A 5970 hashes at just under 600 Mhash/s, per
<http://en.bitcoin.it/wiki/Mining_hardware_comparison> so punch that 600000
number in as khps here: <http://www.alloscomp.com/bitcoin/calculator.php>

and it shows that at the current difficulty level, you should generate 50 BTC
about every 3 days and 29 minutes.

So in a 24 hour period you get about 16.55 BTC per day. Converting that 16.55
BTC to USD: <http://bitcoin.1t2l.net/widget/?from=BTC> shows you earn about
$15.28 per day with a rig holding a single 5970.

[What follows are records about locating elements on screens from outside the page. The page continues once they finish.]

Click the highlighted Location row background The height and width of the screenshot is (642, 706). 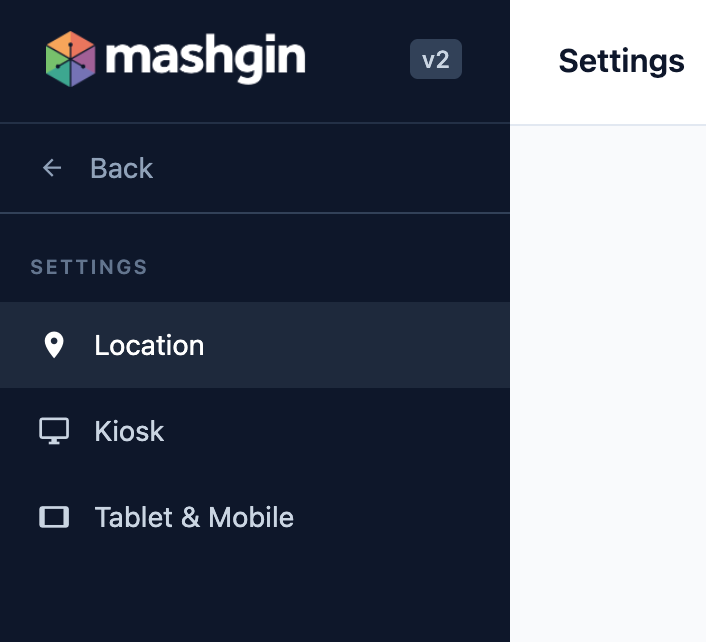[x=356, y=345]
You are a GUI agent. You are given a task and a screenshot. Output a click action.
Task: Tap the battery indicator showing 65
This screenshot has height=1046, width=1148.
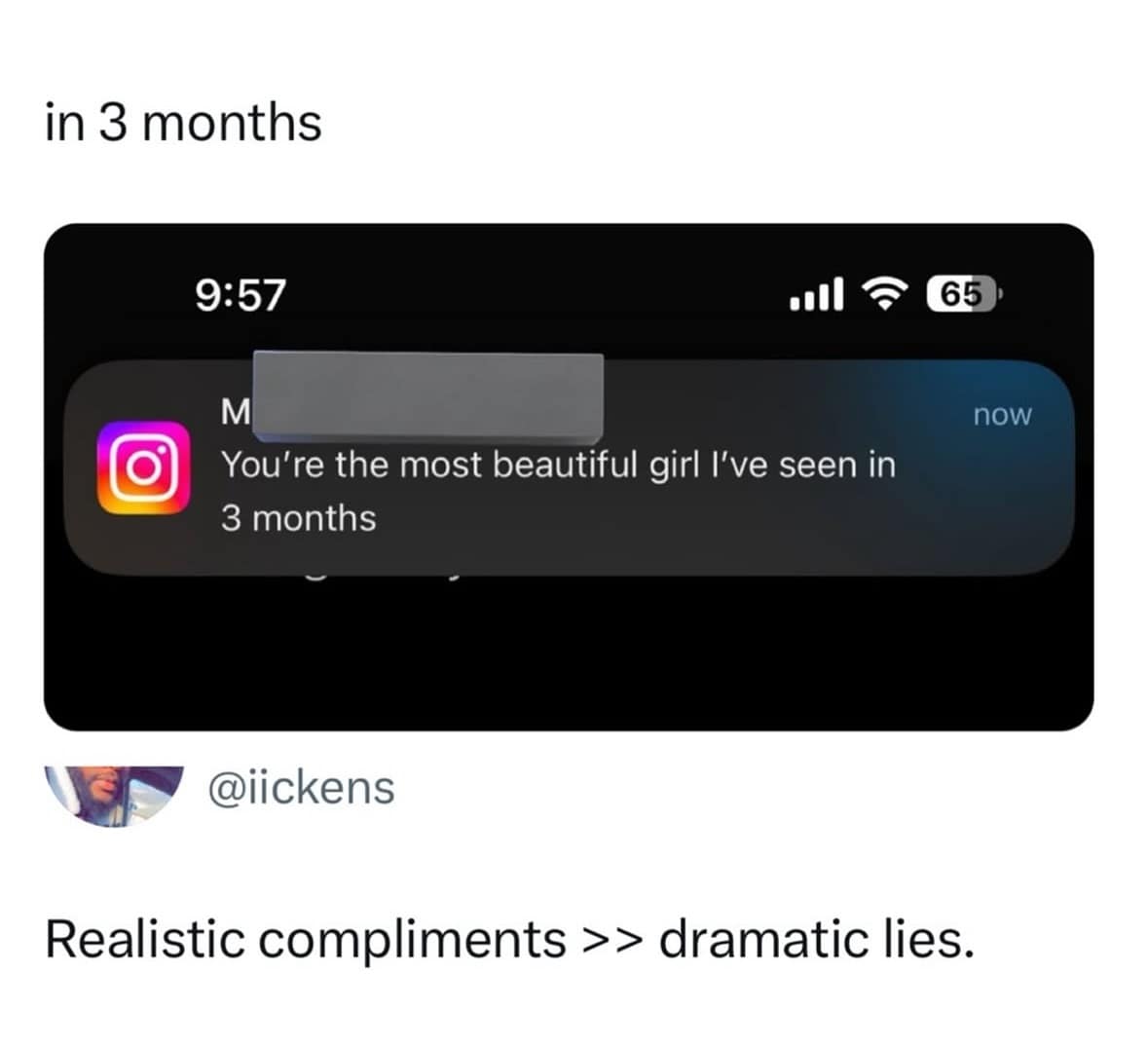962,294
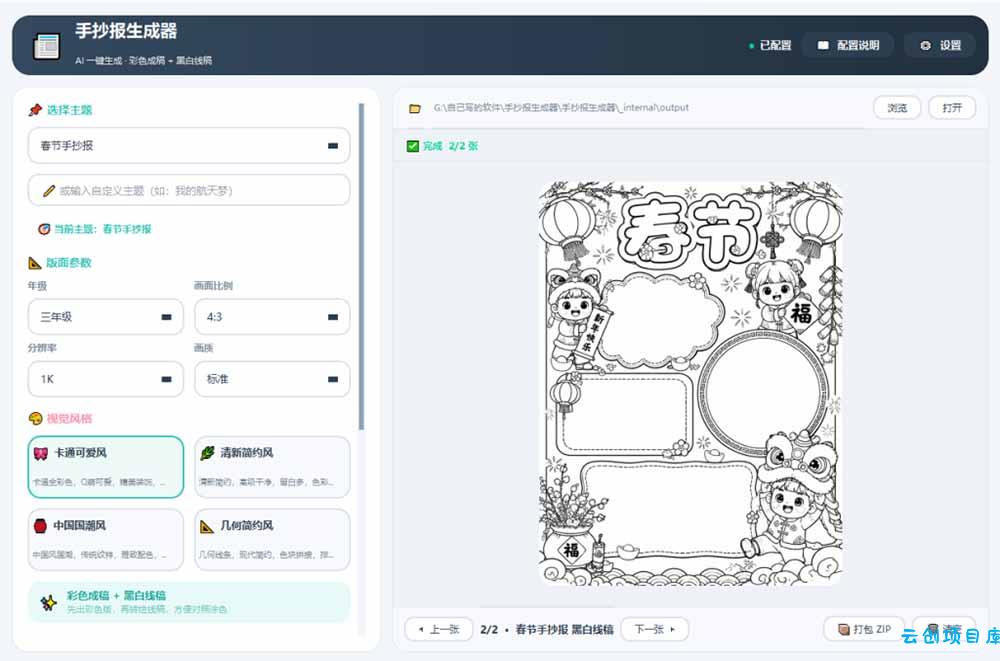Screen dimensions: 1000x661
Task: Click 下一张 to view next image
Action: click(x=654, y=629)
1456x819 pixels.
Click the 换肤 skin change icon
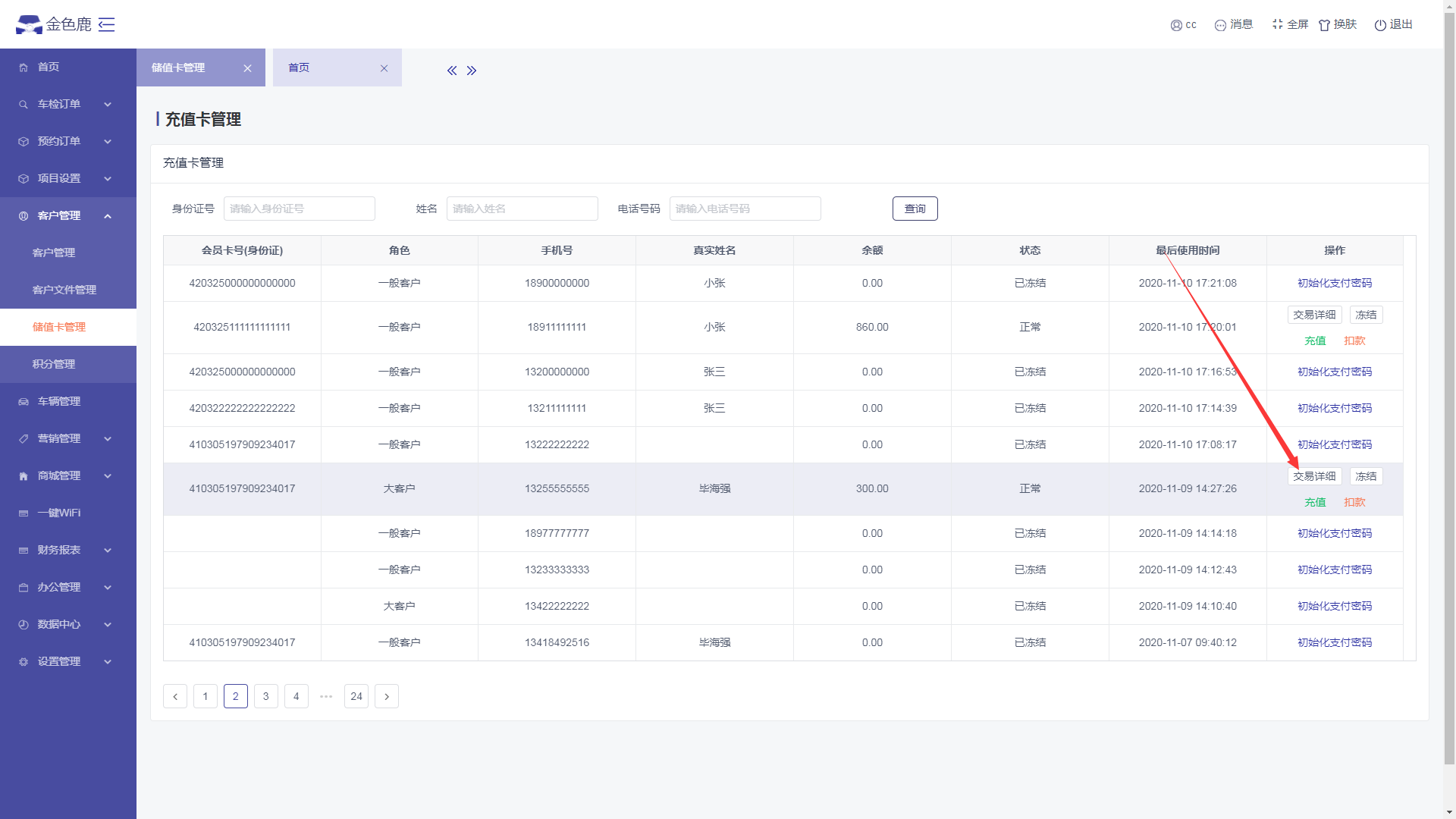1324,25

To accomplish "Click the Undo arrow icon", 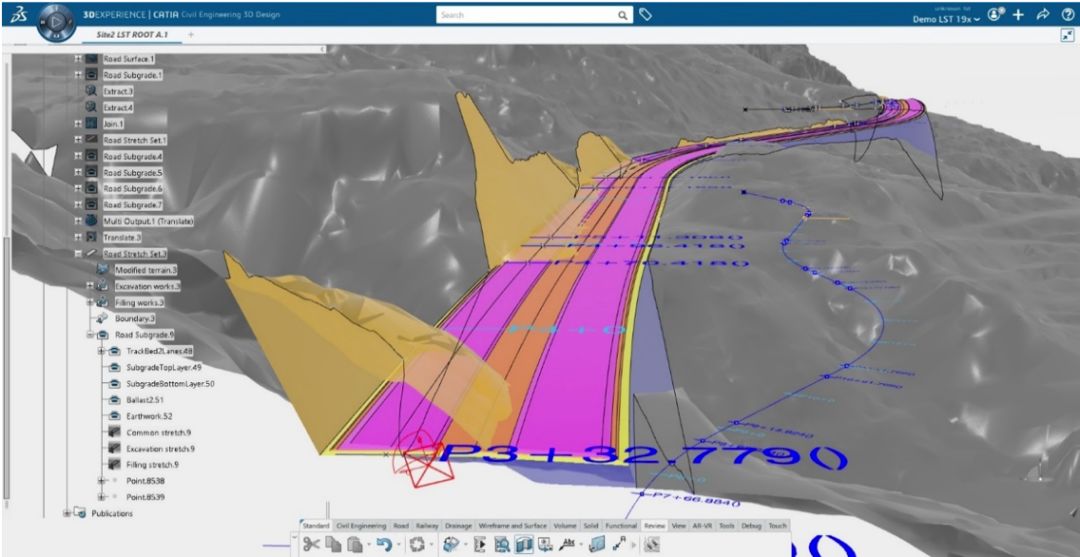I will [x=383, y=545].
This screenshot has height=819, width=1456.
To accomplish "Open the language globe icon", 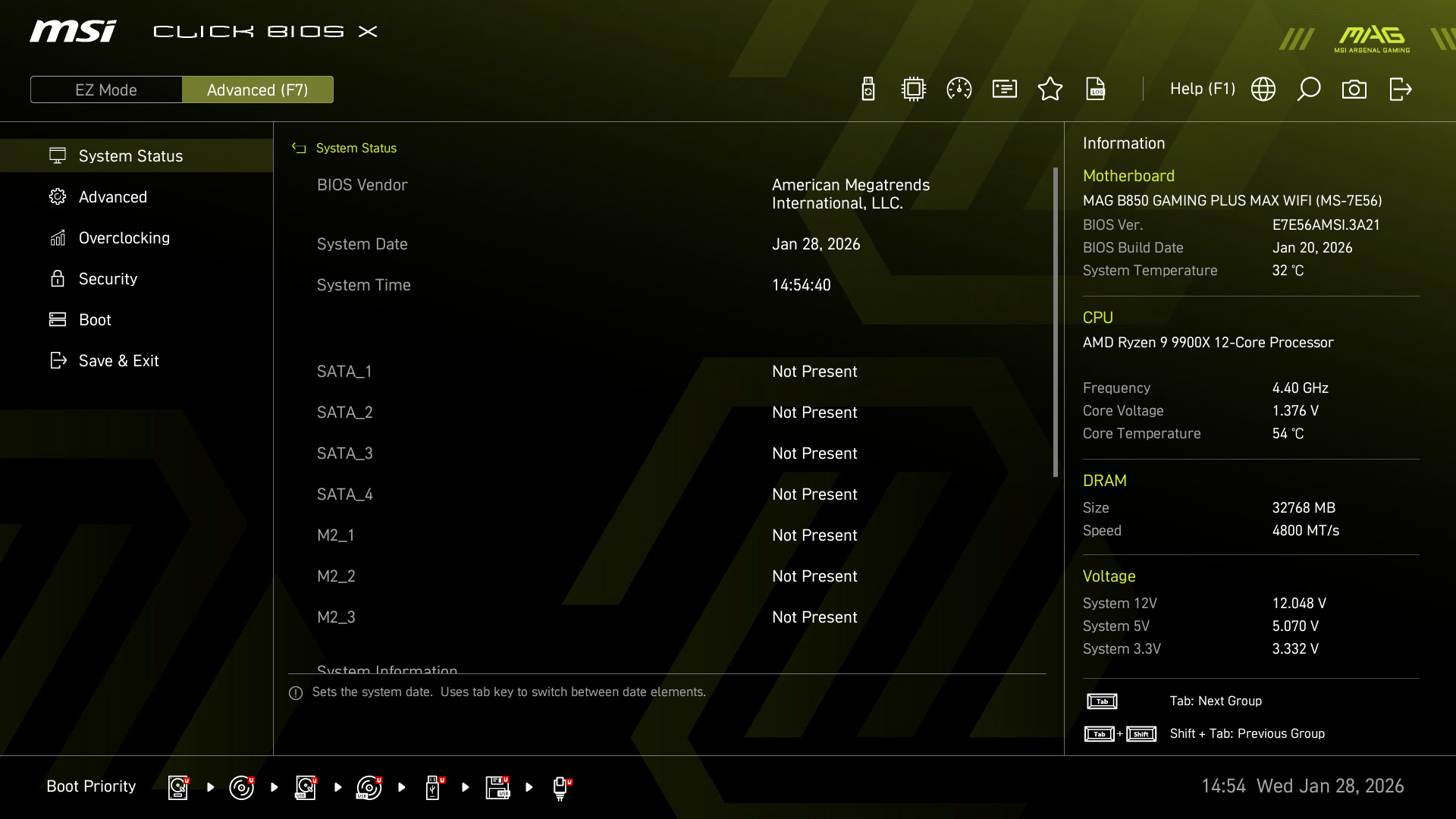I will click(1263, 89).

Then to send those BTCs to your PayPal, you use <http://coincard.ndrix.com>
(starting again monday morning) and you lose 3% doing that conversion so you
end up with $14.82 in revenue per day. Subtract the $1.44 in electricity that
nets you $13.38 a day. If that were to hold, you'ld have the card paid off in
well under two months.

That said, ... difficulty is rising (fast! ...
<http://bitcoin.sipa.be/speed.png> ). If the BTC/USD exchange rises more (
it's had quite a run
[http://bitcoincharts.com/charts/mtgoxUSD#rg60ztgSzm1g10zm2g2...](http://bitcoincharts.com/charts/mtgoxUSD#rg60ztgSzm1g10zm2g25)
), then that payout might continue at these levels. Otherwise, the payout from
mining will decrease.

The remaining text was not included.